- [TASK DIRECTIONS]
From the line containing "Viewport: 380px width, 327px" to the last line of the data, both included, transcribe each line exactly, leaving out pictures and adding nothing.

(Collected data entries)
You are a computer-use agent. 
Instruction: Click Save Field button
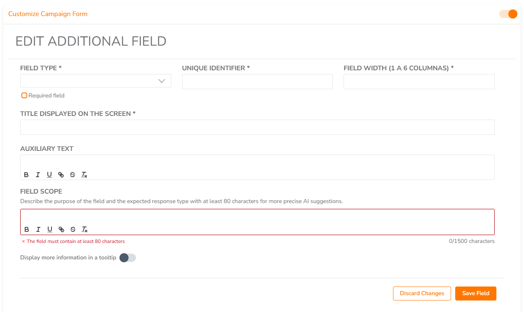tap(476, 294)
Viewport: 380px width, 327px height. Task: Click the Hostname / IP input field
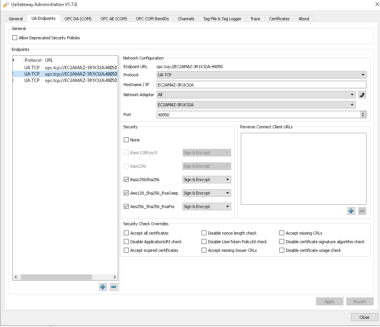[261, 85]
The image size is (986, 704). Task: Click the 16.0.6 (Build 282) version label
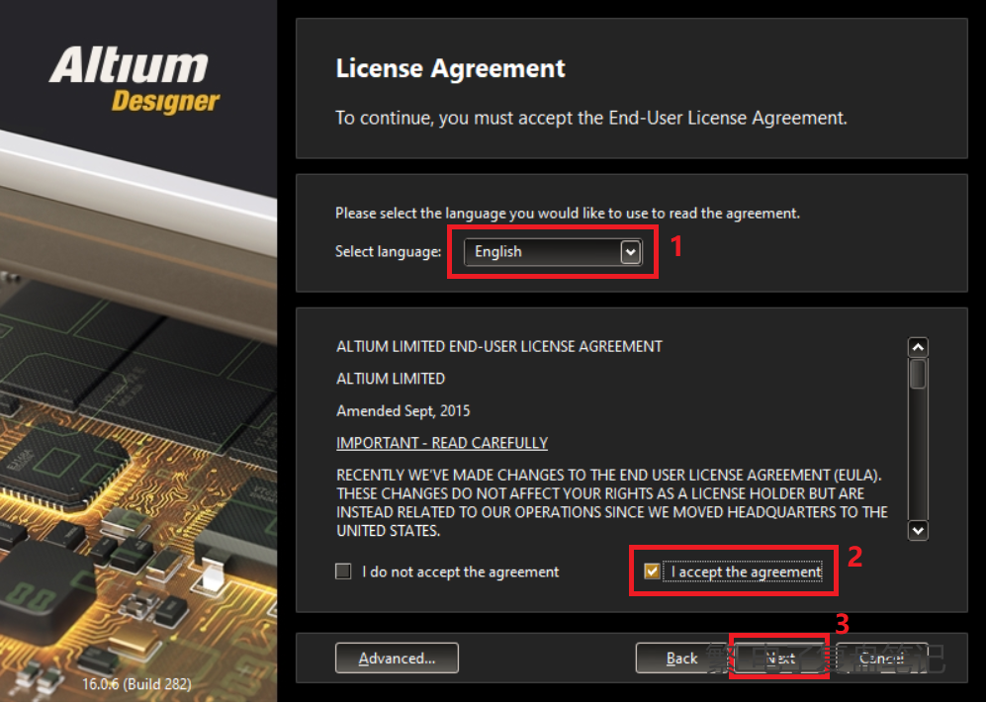coord(137,683)
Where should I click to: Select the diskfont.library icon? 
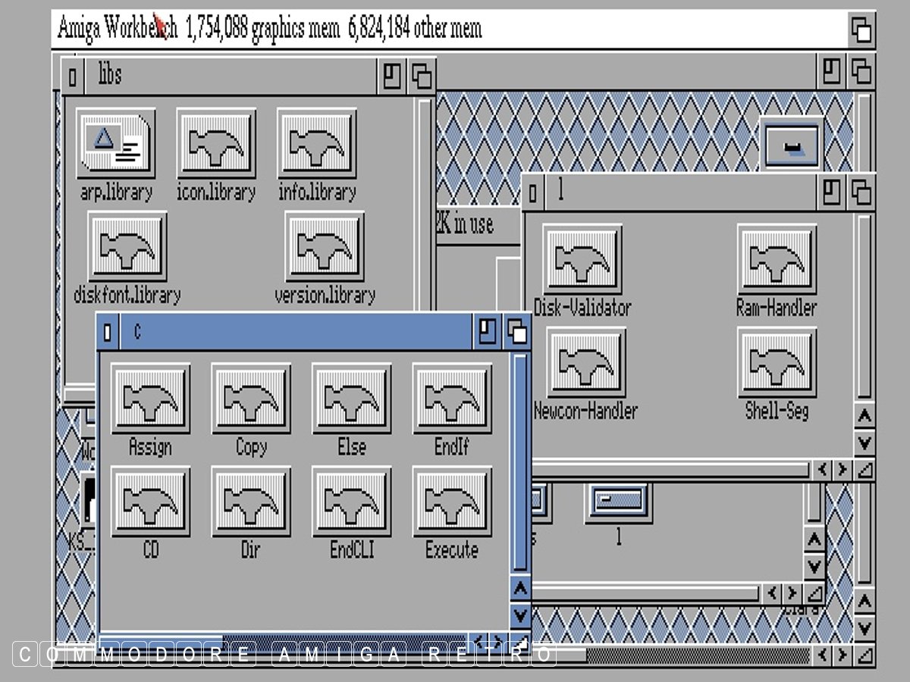127,247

- [SOLUTION TO THIS TASK]
Viewport: 380px width, 327px height. Task: Click the Hostname / IP input field
[261, 85]
The image size is (986, 704). Task: Click the 16.0.6 (Build 282) version label
coord(137,683)
Where should I click to: Select the diskfont.library icon? 
127,247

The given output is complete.